Los Dharma‑palas son los terribles Señores de la Fuerza que se han lanzado contra las aberraciones materialistas de los chinos comunistas.

Personalmente estaré en el Tibet porque en este sagrado lugar se gestan grandes cosas. Estaré ayudando a los tibetanos para acabar con los rastros de abominación que han dejado los chinos.

El Shan-Gri-La está en la cuarta dimensión y es una ciudad Jinas. Allí se encuentra el Venerable Maestro Kout Humi.

El Tibet se asemeja mucho a Egipto y los monjes no desconocen los trabajos de momificación. En el pasado, los monjes tibetanos llevaron sus momias a los cráteres de los volcanes donde se encuentran las lamaserías.

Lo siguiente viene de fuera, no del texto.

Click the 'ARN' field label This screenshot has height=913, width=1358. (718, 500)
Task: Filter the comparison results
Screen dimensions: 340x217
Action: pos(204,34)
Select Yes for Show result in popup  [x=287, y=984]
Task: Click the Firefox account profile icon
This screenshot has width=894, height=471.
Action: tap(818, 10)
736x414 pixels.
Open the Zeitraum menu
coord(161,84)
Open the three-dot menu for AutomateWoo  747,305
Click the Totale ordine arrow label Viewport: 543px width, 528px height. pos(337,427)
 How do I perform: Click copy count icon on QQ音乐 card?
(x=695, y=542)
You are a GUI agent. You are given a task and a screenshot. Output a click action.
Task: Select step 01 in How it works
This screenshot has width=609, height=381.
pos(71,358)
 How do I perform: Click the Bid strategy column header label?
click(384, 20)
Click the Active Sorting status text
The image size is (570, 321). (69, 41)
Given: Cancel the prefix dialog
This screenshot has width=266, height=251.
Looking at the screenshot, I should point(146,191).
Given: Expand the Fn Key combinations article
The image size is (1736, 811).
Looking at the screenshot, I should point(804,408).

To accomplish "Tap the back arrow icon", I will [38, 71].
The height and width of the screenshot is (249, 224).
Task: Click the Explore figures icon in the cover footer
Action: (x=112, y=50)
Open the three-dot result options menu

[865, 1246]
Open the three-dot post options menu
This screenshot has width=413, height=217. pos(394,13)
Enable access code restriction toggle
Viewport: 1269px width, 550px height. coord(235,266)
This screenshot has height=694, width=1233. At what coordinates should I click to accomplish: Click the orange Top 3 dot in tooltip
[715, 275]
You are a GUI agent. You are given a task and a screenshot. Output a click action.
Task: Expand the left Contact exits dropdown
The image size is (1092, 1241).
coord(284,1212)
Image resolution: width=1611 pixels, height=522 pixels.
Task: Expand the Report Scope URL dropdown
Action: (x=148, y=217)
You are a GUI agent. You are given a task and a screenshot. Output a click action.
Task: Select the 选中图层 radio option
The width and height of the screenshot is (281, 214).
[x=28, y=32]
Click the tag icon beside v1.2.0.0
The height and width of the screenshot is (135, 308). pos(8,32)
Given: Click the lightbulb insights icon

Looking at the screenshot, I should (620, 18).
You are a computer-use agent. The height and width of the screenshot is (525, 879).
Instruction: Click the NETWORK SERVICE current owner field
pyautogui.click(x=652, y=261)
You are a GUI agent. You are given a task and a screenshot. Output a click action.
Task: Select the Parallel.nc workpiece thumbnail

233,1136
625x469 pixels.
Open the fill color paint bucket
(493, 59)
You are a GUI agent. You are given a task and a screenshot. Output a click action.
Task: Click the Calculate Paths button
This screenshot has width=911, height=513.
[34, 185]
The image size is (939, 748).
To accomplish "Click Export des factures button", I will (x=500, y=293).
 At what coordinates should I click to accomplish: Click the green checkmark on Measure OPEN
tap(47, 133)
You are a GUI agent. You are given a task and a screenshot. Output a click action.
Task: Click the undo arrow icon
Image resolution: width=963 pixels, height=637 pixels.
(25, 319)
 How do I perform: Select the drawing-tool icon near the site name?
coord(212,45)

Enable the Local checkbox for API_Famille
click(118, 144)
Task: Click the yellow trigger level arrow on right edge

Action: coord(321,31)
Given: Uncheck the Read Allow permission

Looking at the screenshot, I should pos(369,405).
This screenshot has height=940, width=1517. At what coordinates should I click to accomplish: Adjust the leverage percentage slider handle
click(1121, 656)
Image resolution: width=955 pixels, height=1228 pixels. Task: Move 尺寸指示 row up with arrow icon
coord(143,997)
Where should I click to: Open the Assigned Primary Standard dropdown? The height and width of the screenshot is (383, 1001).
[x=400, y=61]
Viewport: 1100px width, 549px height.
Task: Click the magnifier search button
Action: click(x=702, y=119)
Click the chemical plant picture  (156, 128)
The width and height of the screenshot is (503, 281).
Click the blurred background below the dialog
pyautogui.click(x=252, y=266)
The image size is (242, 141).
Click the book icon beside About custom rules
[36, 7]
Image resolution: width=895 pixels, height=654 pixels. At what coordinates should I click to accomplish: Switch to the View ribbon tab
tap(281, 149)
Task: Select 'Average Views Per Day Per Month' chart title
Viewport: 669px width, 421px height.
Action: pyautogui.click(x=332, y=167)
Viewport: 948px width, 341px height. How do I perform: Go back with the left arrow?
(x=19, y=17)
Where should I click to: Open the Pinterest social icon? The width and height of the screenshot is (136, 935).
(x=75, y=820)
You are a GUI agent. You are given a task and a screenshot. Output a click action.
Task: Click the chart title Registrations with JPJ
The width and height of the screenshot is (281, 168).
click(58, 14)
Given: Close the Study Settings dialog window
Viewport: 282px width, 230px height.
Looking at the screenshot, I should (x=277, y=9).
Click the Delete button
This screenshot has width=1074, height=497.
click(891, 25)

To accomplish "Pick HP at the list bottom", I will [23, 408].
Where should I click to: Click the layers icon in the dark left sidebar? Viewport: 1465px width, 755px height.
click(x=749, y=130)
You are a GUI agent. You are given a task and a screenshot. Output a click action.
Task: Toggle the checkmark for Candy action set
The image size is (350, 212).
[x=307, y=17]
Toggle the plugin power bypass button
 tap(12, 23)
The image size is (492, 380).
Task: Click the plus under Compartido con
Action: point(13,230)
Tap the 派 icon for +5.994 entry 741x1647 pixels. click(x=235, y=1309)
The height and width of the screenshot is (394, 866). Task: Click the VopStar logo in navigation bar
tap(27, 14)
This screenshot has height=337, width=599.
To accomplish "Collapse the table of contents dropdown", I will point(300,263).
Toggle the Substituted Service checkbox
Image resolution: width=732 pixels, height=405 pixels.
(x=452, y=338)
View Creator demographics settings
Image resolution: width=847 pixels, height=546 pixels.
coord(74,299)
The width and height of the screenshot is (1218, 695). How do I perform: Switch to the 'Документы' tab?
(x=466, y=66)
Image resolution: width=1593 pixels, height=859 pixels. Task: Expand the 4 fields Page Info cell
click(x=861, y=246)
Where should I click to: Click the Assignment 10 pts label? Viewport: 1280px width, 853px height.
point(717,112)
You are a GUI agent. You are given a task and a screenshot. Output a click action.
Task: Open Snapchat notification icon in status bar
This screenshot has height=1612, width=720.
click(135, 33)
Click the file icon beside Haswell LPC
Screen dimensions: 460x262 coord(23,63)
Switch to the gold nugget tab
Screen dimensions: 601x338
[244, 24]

No tengo ningún tipo de temor al afirmar que soy un lama tibetano. Se preguntarán cómo es que me encuentro aquí y allá, esto es posible por medio del Don de la Ubicuidad.

Sí, momentáneamente me encuentro en el valle de Aditattva, y al mismo tiempo aquí, en México. En este valle se realizan procesiones sagradas. El Monasterio está en el lado derecho del valle. Antes, el Monasterio se hallaba en la tercera dimensión, ahora, se encuentra sumergido en la cuarta vertical. El edificio, en su interior, tiene grandes salones donde se realizan trabajos objetivos. Como lama, tengo un pequeño salón de trabajo. En el patio del Monasterio se reúnen los Dharma‑palas.

La Orden está formada por 201 miembros. La plana mayor está constituida por 72 Brahmanes. Esta Orden es la que rige los destinos de la humanidad.

El Tibet siempre ha sido invadido por ingleses y chinos, pero siempre han tenido que salir de allí debido al terrible poder de los Dharma‑palas.